── DATA TO USE
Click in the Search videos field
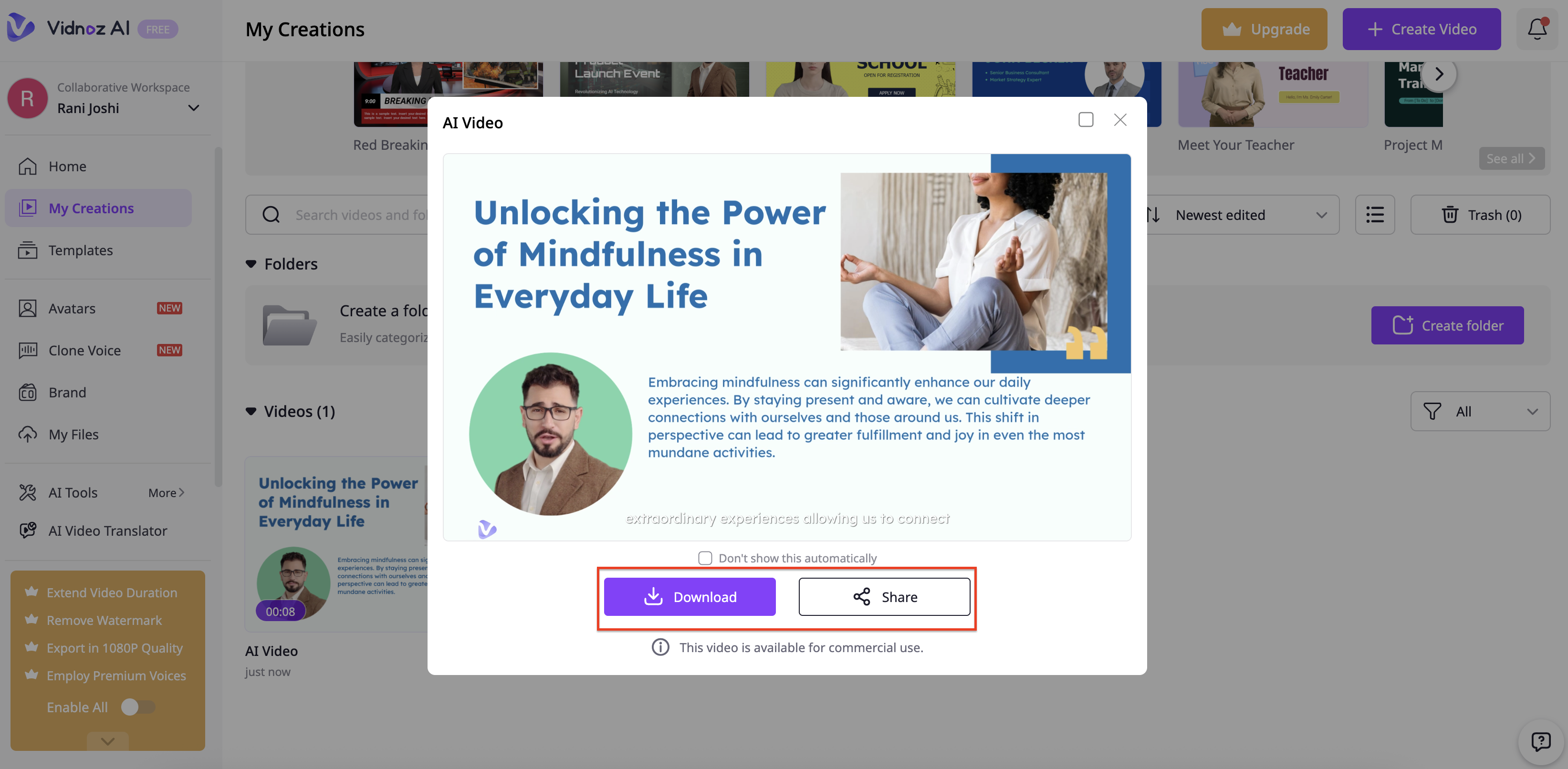Viewport: 1568px width, 769px height. 359,215
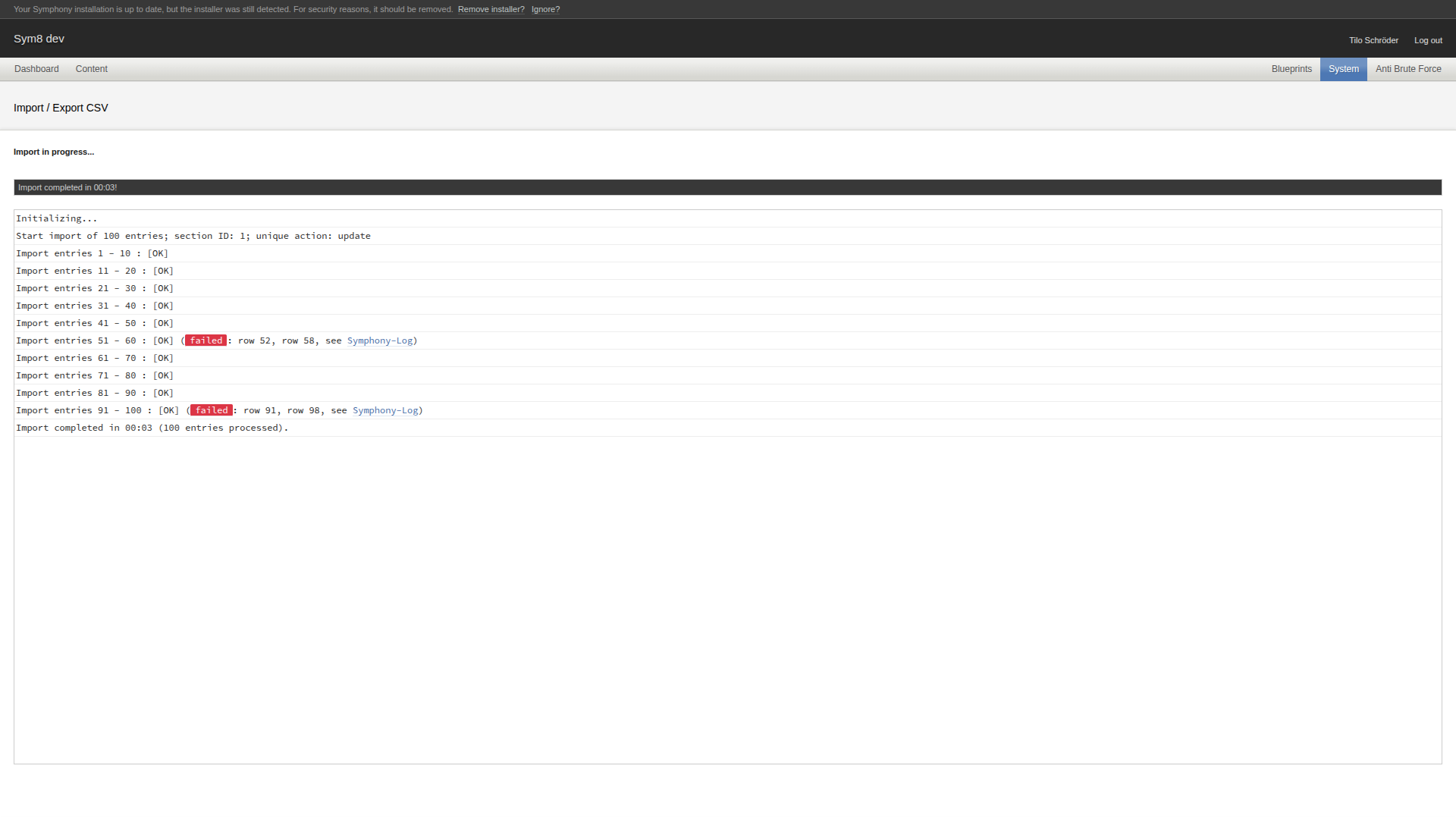Click the Import / Export CSV heading
1456x819 pixels.
tap(61, 108)
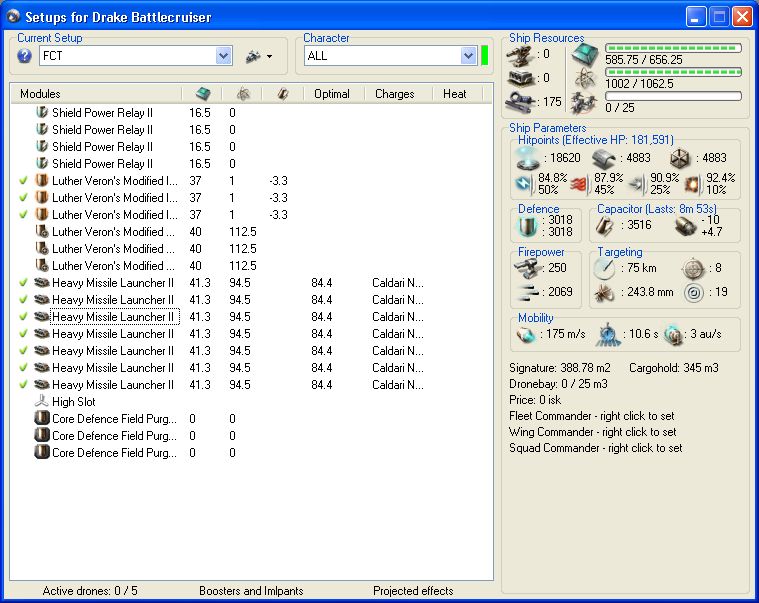This screenshot has height=603, width=759.
Task: Click the empty High Slot icon
Action: tap(42, 402)
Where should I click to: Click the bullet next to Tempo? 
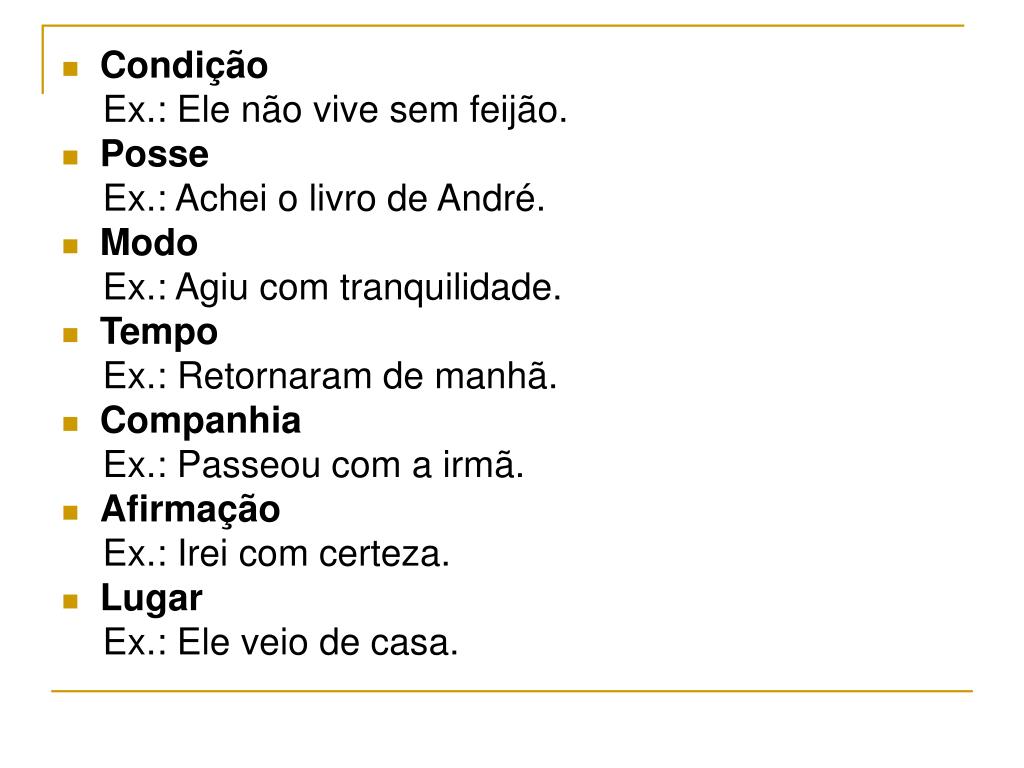pyautogui.click(x=71, y=335)
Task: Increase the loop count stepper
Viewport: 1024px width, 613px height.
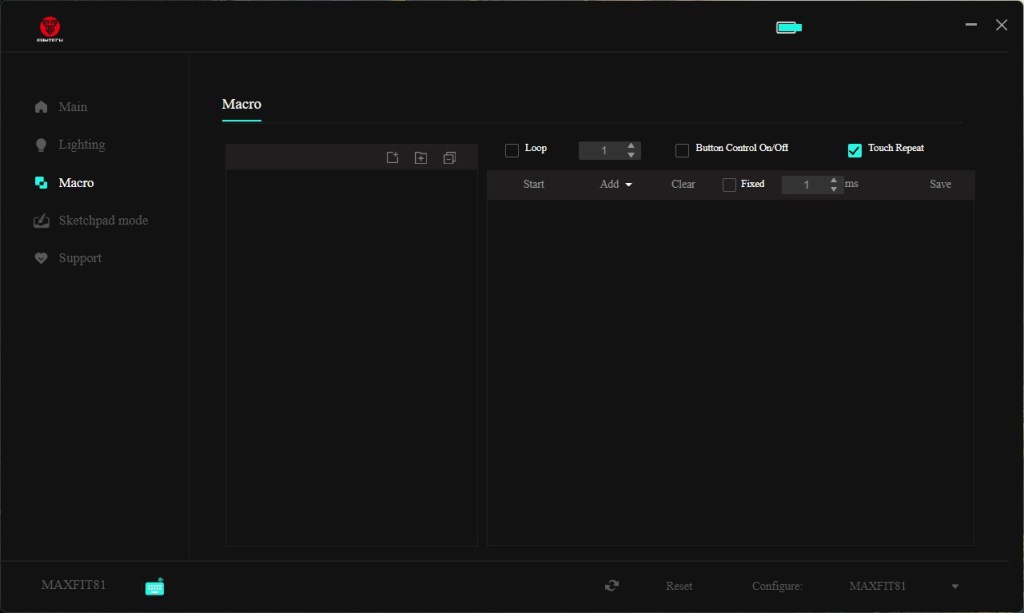Action: (x=631, y=146)
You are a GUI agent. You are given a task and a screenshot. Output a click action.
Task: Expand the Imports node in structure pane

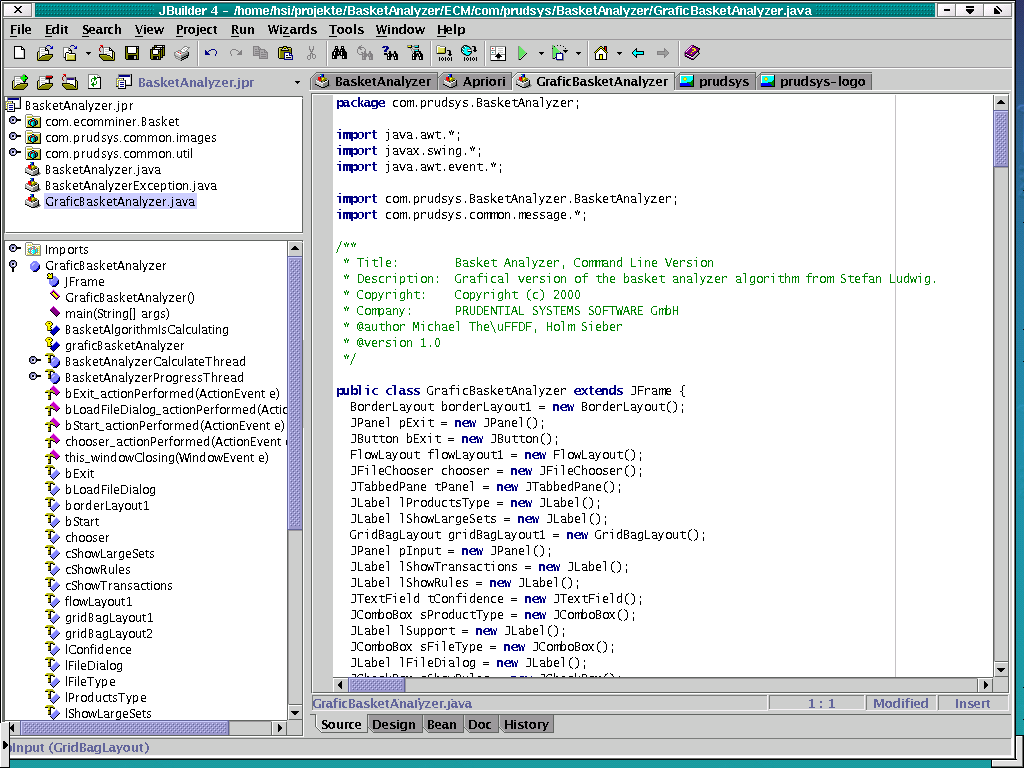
────
[EXERCISE INSTRUCTIONS] Copy all the items above word for word, leaving out the pictures.

[ANSWER BELOW]
Click in the Search videos field
Viewport: 1568px width, 769px height. 359,215
Click the Import / Export CSV heading
1456x819 pixels.
tap(61, 108)
This screenshot has height=603, width=759.
Task: Click the empty High Slot icon
Action: tap(42, 402)
Where should I click to: Click the bullet next to Tempo? 
pyautogui.click(x=71, y=335)
Task: Increase the loop count stepper
Viewport: 1024px width, 613px height.
Action: (x=631, y=146)
You are a GUI agent. You are given a task and a screenshot. Output a click action.
Task: Expand the Imports node in structure pane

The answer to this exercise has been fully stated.